Core-flooding experiments require careful design in terms of the length of the injection, soaking and production periods, injected fluid volumes and pressures, and frequency of effluent sampling, among other considerations. Core-based simulation, when combined with actual measurements, has proven to be significantly helpful in our previous studies for developing new fluid flow experimental techniques25,26 and evaluating the impact of micro-scale heterogeneities on lab-based petrophysical and geomechanical data27. One of the novelties of this work is the optimization of the experimental HNP design by simulating the experiments using a compositional numerical simulator, with the core plug as the reservoir, prior to the actual tests. The simulator takes into account the various mechanisms (e.g. multi-phase advection through fracture, diffusion through matrix, oil solvation, etc.) that are expected in a core-based HNP experiment.
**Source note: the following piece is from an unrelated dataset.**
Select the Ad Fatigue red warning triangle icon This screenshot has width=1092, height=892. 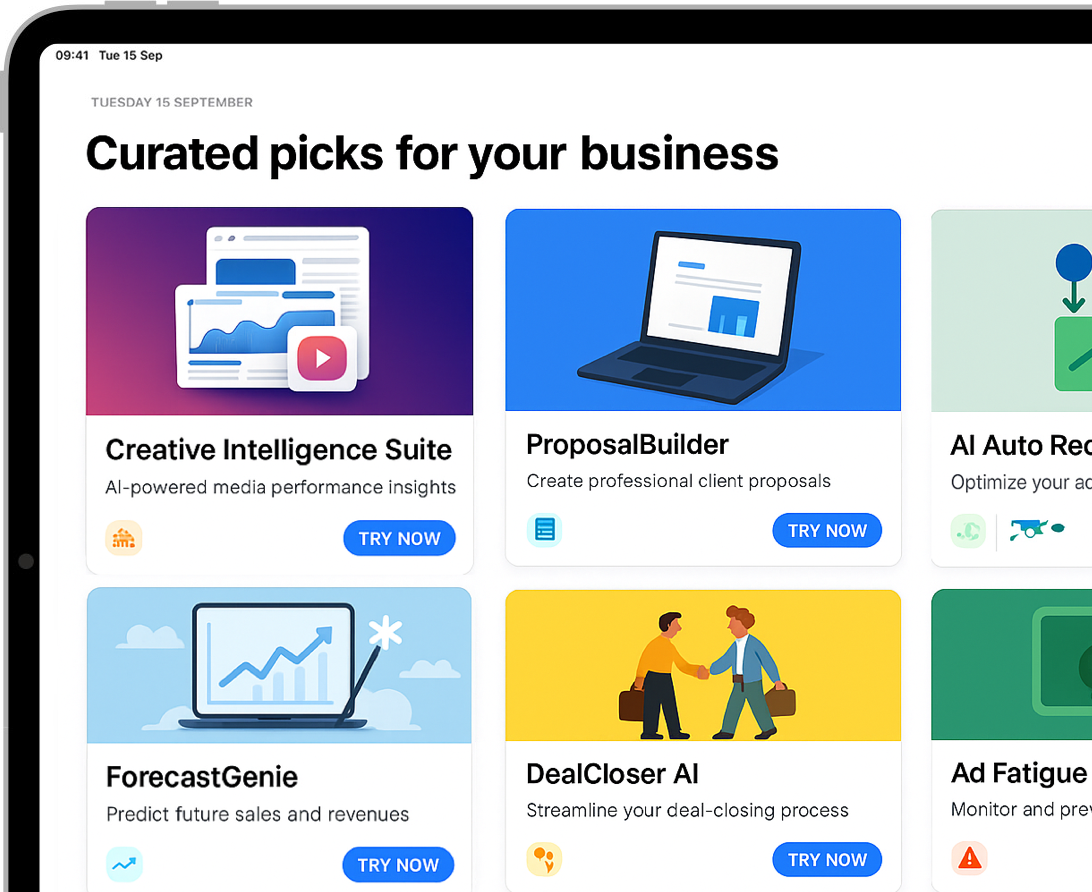[x=968, y=858]
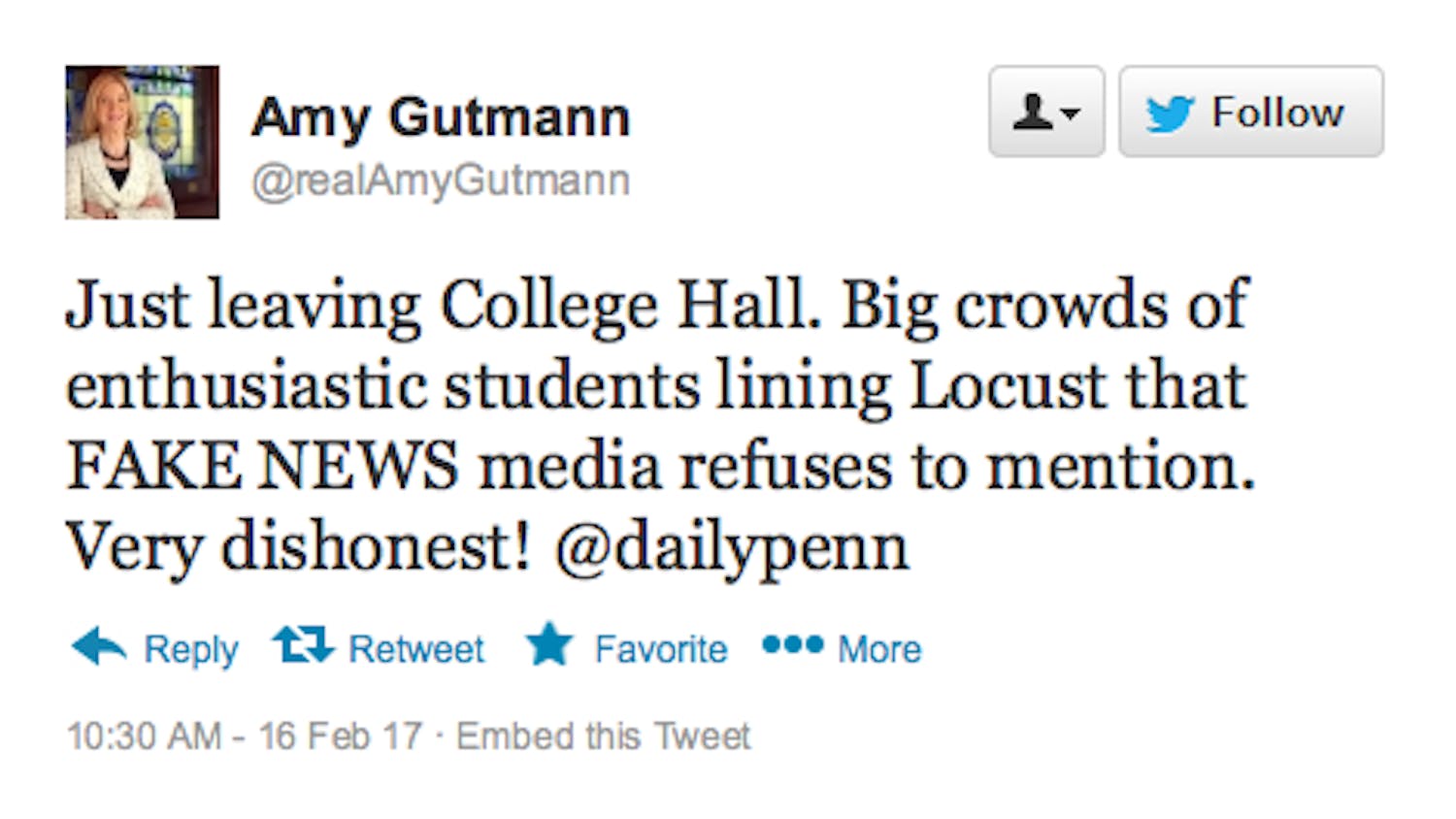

Simulation of the experiments beforehand “de-risks” the tests, improving the chance of success (i.e. higher recovery). This aspect is beneficial for experimental design, particularly considering the overwhelming number of possible operational combinations (e.g. injection/production pressure/time, soaking time, gas type, etc.) that can be chosen for a given core-based HNP test. Apart from experimental design optimization, compositional numerical simulation is used in this work to history-match each cycle, enabling the fundamental controlling mechanisms to be explored after the experiments are completed. As a continuation of a previous work focused on CO2 HNP28, the current study is the first to couple experimental and modeling approaches for core-based comparison of CO2 and (simplified) lean gas HNP performance in low-permeability fractured reservoirs.

Numerical simulation: prior to experiments

In order to assist with the experimental design prior to conducting the actual tests, and to select the optimum experimental conditions (leading to highest recovery), numerical simulations were implemented to simulate the expected oil recovery during the first four cycles of CO2 HNP experiments. Based on previous laboratory fluid analysis results6, a 7-component equation of state (EOS) was developed using tNavigator (version 20.1: https://rfdyn.com/tnavigator/). The mole fractions of the fluid components in the model were obtained by performing a two-phase flash to represent the dead oil sample used in the experiment. The composition of flashed oil at room conditions (1 atm, 25 °C) indicates that the majority of components are C5 to C12 (Supplementary Table S2 online). The phase envelope of the (simulated) dead oil is shown in Supplementary Fig. S2 online.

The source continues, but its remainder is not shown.